What will be lost if the 2019 rule is passed?
- This is a new requirement and facilities will have little guidance in how to operate their QAPI programs and there will be no streamlining in the process to allow quality comparisons across facilities.
Infection Control
- OBRA 1987
- established an infection control program.
- The 2016 rule
- requires a designated infection preventionist who must work at least part time at the facility.
- The 2019 rule
- removes the must work at least part time requirement.
What will be lost if the 2019 rule is passed?
- Millions of infections occur in facilities each year and they are difficult to manage as well as being a major cause of hospitalization and death. Experts who manage infections are necessary to the health of Elders and staff in facilities and the proposed rule would seriously reduce an already short amount of time that such an expert would spend at a facility.

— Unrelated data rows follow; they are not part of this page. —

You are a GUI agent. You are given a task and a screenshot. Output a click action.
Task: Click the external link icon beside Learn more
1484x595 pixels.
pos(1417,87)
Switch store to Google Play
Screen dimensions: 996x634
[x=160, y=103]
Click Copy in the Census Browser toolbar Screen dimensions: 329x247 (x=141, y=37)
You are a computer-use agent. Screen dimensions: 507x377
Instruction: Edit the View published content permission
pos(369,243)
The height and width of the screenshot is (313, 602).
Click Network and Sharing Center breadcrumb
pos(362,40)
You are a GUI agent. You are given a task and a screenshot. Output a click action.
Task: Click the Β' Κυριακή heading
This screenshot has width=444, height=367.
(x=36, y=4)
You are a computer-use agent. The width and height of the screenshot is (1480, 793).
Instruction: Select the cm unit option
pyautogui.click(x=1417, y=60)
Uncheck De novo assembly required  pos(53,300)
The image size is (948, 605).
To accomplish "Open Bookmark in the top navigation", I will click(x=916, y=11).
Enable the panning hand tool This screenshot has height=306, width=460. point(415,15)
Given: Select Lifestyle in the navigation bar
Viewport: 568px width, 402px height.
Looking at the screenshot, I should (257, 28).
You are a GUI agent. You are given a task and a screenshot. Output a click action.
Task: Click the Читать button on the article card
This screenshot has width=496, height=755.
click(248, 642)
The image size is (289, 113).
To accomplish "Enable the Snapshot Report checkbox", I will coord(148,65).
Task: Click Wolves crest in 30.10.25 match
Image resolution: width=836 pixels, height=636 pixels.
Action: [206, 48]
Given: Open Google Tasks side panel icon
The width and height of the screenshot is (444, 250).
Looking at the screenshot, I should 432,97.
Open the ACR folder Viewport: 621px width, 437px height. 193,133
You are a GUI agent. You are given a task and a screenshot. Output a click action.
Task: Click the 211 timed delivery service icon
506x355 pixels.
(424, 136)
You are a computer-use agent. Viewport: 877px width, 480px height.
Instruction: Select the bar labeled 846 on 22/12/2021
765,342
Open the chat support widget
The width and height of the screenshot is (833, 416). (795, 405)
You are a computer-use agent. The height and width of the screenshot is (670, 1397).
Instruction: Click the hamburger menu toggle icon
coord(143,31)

Compliance and Ethics Program
- OBRA 1987 N/A
- The 2016 rule
- requires facilities to have a compliance and ethics program.
- The 2019 rule
- changes the frequency of the evaluation from annually to periodic,
- removes the requirement to have a compliance and ethics program contact person,
- removes the requirement for a compliance officer, and
- proposes that compliance and ethics programs at a minimum develop written standards and procedures for compliance and ethics.
What will be lost if the 2019 rule is passed?
- Compliance and ethics programs are necessary to detect and prevent violations whether they be criminal, civil, or administrative. The 2019 proposed rule will significantly weaken requirements for facilities’ compliance and ethics programs.
Physical Environment
- OBRA 1987 (Federal Register 1991)
- bedrooms are required to have no more than four residents sharing a room.
- The 2016 rule
- requires that newly constructed, re-constructed, or facilities first certified after November of 2016 to have bedrooms with no more than 2 residents per room and that, newly constructed facilities and those first certified after November 2016 to have bathrooms in each room.
- The 2019 rule
- the 2016 rule will apply, “…only to newly constructed facilities and newly certified facilities that have never previously been a long-term care facility.”
What will be lost if the 2019 rule is passed?
- Privacy and dignity are key to Elders’ well-being, many of whom say that they’d prefer to have their own private bedrooms and bathrooms. Retaining the 2016 rule would still allow older facilities to have up to four Elders per bedroom and the 2019 proposed rule would give a pass to facilities that are undergoing renovations to still have more than 2 residents per bedroom.
Conclusion
In sum, the resident rights and protections under OBRA 1987 were hard-fought. Although the 2016 rule represented the first major updates to OBRA, they were still a compromise between Elder advocates and the nursing home lobbyists. The 2019 proposed rules–including changes to arbitration agreements and Civil Money Penalties–will effectively remove several important protections, enforcement mechanisms, and quality improvement provisions. The cost of nursing home care to Medicare, Medicaid, and Elders is enormous and ensuring that the money is spent on quality care is imperative. Unfortunately, it appears that deregulation of LTC is a trend that will continue unless it’s made clear to the public and to policy makers that a pre-OBRA nursing home industry is not what Elders want or will tolerate and that even more regulation will be needed in the future to improve quality of care and the enforcement of Elders’ rights.